Edwards’ Mid-East policy doesn’t admit Israeli nukes

Leaving the studios of CBS, presidential candidate Senator John Edwards repeated his position that he was for direct engagement with Iran. That position is qualified by Edwards also insisting that “all options are on the table.”

In January, in a satellite broadcast to the Herzliya Conference in Israel Senator Edwards asserted a domino theory-like prediction, “once Iran goes nuclear, other countries in the Middle East will go nuclear, making Israel’s neighborhood much more volatile.”

Sam Husseini wondered if the region wasn’t already further destabilized by Israel’s own first possession of nuclear arms in the Middle East (excluding the United States’ own projection of force).

Husseini asked the senator if he would acknowledge Israel’s nuclear weapons and wondered if the lack of such acknowledgment also aggravated the situation. Edwards spoke around the question.
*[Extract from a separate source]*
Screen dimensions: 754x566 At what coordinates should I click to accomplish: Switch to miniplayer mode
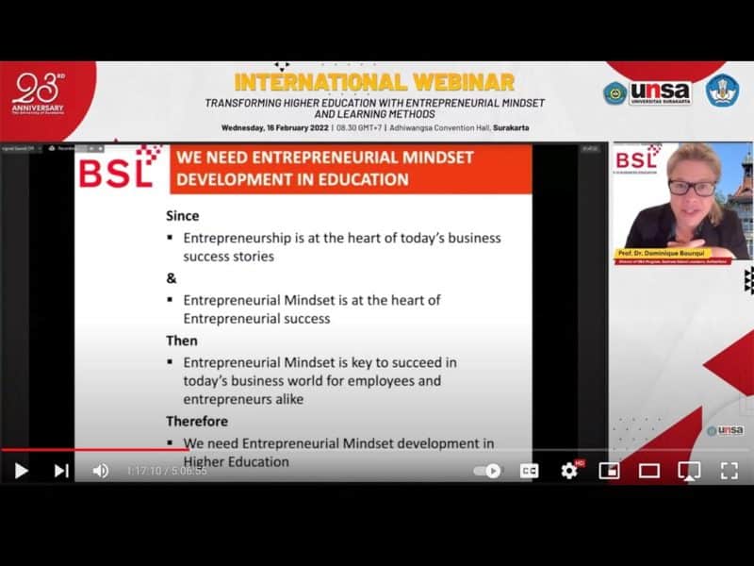tap(609, 471)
Presumably an Edwards presidency would continue the US tradition of not openly acknowledging Israel’s nuclear arsenal.


Sam Husseini: Follow-up on Iran: You’ve said that they should be negotiating, but you’ve also said at the [Herzliya] Security Conference in Israel that all options should be on the table. Isn’t that an implied threat that violates international law? That’s part one.
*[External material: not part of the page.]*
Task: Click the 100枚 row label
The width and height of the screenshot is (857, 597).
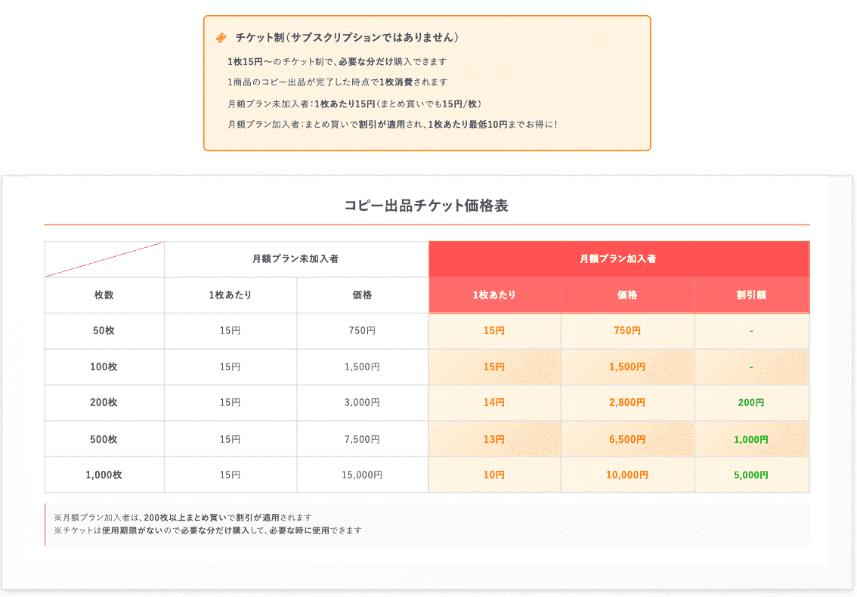Action: (x=104, y=367)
John Edwards: Oh no, far from it. I think that this is a situation with Iran where the use of diplomacy and the smart use of diplomacy has a significant chance of success. There is no way to know, ultimately, whether it will be successful without doing it. But we need to do it in a very thoughtful and smart way. We need to engage our European allies and the European banking institutions so that we can put maximum economic pressure on the Iranians. And we need to do everything in our power to get the Russians and the Chinese to participate. That will be more difficult than the Europeans.

SH: You also said at that same conference: “once Iran goes nuclear other nations in the Middle East will go nuclear, making Israel’s neighborhood much more volatile.” Senator, doesn’t Israel have nuclear weapons? And doesn’t that create volatility and doesn’t it cause resentment, that’s part one. Doesn’t Israel’s possession cause volatility? And part two: doesn’t the U.S. cause resentment by not acknowledging it? The U.S. government has never acknowledged that Israel has a massive nuclear arsenal — which it does?

JE: What I believe, and what I believe most thoughtful people believe, is that Iran having a nuclear weapon and having a proliferation of nuclear weapons throughout the Middle East, because the odds are high that if Iran goes nuclear that the Saudis, will go nuclear, the Egyptians will go nuclear, the Jordanians may go nuclear, is not a good thing in the most volatile region of the world which is way we need to use a thoughtful diplomatic process to deal with this issue in Iran.

SH: But you are not acknowledging that Israel has nuclear weapons! Senator, you’re not acknowledging that Israel has nuclear weapons!

JE: Excuse me, I can’t hear him. I’m sorry. …

SH: Senator, in your answer You didn’t acknowledge that Israel has nuclear weapons, doesn’t that cause more resentment? Senator, its an empirical question, Senator.